# TASK INPUT
-.-.-

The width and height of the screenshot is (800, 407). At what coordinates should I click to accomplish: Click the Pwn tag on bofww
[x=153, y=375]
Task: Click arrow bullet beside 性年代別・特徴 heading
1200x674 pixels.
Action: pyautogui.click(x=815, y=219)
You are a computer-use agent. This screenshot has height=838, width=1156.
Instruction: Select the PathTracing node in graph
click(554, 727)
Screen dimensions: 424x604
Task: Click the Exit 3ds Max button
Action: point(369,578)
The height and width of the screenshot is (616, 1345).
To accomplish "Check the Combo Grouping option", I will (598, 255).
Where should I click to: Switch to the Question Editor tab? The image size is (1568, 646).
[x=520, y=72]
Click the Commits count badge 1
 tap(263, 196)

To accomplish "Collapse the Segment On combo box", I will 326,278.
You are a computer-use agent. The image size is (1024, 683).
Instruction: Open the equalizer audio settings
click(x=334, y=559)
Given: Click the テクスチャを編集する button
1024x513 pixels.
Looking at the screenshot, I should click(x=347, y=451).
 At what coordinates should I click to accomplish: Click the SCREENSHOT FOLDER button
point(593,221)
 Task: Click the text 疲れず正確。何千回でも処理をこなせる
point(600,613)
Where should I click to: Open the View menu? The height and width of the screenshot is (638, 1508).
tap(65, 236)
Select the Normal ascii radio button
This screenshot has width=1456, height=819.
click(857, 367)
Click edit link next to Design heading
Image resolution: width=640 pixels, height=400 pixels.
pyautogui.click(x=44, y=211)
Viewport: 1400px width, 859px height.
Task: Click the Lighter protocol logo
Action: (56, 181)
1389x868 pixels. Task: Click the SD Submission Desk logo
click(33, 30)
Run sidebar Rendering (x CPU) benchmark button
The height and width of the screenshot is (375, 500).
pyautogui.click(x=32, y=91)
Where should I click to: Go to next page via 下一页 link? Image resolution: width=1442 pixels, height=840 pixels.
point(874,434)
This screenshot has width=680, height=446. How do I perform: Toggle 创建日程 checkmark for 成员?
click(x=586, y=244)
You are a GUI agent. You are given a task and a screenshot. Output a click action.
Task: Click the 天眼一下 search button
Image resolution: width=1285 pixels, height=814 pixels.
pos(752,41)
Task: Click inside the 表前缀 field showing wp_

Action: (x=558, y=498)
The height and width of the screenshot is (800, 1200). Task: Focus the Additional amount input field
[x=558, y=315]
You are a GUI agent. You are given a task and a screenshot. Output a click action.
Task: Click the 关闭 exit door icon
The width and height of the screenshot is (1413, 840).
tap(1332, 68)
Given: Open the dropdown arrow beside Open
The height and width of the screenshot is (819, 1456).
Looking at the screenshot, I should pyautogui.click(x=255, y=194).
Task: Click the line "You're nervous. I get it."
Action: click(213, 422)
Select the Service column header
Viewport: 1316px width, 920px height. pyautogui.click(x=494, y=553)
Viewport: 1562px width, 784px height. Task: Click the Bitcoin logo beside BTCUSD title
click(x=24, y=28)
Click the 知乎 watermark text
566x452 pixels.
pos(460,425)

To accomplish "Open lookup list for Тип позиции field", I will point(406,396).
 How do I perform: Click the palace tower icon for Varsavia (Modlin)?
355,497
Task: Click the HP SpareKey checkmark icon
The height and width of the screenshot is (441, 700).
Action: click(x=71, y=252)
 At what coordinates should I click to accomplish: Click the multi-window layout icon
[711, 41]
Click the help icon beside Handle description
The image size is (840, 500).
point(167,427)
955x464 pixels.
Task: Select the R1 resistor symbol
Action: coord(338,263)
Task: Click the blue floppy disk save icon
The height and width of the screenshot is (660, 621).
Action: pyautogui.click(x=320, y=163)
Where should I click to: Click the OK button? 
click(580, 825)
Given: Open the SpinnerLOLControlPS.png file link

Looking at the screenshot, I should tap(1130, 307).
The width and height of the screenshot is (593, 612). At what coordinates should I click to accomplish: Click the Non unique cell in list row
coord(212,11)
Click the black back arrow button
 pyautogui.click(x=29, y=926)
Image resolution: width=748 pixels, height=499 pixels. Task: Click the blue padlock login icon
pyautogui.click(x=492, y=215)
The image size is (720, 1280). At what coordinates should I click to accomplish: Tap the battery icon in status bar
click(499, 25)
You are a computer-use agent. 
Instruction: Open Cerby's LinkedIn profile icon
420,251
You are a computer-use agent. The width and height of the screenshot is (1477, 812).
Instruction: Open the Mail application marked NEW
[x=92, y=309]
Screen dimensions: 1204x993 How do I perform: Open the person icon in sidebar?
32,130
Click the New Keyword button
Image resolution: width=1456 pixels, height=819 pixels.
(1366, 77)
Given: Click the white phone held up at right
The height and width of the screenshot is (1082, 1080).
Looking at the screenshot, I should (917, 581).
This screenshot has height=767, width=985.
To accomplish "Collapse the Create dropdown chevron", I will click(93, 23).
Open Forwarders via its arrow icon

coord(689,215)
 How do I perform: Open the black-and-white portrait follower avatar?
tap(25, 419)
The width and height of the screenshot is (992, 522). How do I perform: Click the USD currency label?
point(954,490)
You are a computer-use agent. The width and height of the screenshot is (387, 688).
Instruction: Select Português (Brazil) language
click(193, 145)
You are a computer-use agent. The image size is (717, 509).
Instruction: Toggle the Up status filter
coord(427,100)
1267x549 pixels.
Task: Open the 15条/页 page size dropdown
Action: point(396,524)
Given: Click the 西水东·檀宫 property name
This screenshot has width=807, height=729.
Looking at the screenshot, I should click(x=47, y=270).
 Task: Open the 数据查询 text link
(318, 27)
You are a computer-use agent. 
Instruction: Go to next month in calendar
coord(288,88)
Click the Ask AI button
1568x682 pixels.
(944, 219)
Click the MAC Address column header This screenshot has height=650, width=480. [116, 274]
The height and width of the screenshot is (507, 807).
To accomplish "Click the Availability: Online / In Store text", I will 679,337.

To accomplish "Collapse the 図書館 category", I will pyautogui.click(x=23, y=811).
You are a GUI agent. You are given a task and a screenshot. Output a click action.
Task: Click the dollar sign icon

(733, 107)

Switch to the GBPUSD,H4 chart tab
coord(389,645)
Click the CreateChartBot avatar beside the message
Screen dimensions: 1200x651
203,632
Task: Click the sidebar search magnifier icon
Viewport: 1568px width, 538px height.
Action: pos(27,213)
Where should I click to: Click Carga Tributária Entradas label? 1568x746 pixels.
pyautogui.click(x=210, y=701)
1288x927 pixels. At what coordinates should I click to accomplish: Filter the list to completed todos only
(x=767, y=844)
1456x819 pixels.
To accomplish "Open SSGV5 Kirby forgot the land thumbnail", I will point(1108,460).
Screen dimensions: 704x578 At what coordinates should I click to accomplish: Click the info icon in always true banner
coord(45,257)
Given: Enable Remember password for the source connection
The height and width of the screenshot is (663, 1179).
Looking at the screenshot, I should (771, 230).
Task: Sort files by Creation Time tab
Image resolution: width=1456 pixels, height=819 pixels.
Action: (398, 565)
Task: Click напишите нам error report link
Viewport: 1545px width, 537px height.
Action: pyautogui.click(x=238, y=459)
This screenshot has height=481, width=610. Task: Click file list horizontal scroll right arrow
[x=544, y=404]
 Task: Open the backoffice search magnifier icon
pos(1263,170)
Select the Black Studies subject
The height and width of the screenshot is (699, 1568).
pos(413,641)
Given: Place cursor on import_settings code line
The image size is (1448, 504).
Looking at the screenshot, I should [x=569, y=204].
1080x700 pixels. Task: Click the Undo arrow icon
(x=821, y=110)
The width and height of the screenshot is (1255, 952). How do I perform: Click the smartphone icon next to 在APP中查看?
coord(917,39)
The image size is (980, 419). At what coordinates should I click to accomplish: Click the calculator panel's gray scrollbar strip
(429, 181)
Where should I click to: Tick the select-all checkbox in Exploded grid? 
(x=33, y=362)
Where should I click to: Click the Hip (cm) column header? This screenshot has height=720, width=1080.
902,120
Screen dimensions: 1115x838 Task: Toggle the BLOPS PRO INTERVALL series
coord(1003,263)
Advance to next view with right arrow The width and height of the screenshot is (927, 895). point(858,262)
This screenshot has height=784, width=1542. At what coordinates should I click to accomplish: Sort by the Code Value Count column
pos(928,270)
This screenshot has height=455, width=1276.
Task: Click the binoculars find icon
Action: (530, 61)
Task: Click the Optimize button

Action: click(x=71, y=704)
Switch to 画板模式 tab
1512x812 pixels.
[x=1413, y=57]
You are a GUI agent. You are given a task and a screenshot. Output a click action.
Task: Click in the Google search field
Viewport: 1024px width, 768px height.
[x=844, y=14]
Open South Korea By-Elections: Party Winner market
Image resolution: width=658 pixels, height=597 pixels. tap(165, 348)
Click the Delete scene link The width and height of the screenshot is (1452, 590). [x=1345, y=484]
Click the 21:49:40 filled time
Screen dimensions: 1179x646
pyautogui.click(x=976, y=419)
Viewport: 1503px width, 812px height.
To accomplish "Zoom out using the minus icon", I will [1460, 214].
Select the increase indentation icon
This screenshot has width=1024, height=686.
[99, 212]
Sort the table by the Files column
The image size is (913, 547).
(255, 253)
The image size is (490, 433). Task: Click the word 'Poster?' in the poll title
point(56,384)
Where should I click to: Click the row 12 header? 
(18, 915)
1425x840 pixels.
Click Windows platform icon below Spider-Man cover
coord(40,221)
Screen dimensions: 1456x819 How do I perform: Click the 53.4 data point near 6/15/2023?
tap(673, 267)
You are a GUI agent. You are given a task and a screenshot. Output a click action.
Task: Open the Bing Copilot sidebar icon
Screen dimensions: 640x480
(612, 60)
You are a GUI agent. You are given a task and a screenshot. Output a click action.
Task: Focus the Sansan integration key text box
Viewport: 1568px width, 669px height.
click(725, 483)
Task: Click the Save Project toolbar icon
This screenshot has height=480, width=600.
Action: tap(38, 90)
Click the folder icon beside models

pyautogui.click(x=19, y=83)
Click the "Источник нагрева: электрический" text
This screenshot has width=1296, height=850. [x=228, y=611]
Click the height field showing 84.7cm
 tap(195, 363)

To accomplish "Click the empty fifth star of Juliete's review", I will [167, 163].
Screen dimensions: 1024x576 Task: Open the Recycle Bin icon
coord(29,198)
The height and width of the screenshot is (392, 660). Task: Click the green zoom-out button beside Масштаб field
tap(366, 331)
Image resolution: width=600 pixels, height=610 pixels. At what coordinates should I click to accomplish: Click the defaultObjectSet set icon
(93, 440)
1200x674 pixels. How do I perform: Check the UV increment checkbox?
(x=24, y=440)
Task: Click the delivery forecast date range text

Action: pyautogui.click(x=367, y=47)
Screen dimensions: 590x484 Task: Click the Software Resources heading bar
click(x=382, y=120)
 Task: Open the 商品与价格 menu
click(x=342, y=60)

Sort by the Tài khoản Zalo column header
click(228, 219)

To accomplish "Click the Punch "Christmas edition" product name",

-.-.-

Copy out the rows from the very first one through the line containing "Action: pyautogui.click(x=815, y=219)", with both ends included.

The width and height of the screenshot is (800, 407). At what coordinates should I click to accomplish: Click the Pwn tag on bofww
[x=153, y=375]
Task: Click arrow bullet beside 性年代別・特徴 heading
1200x674 pixels.
Action: pyautogui.click(x=815, y=219)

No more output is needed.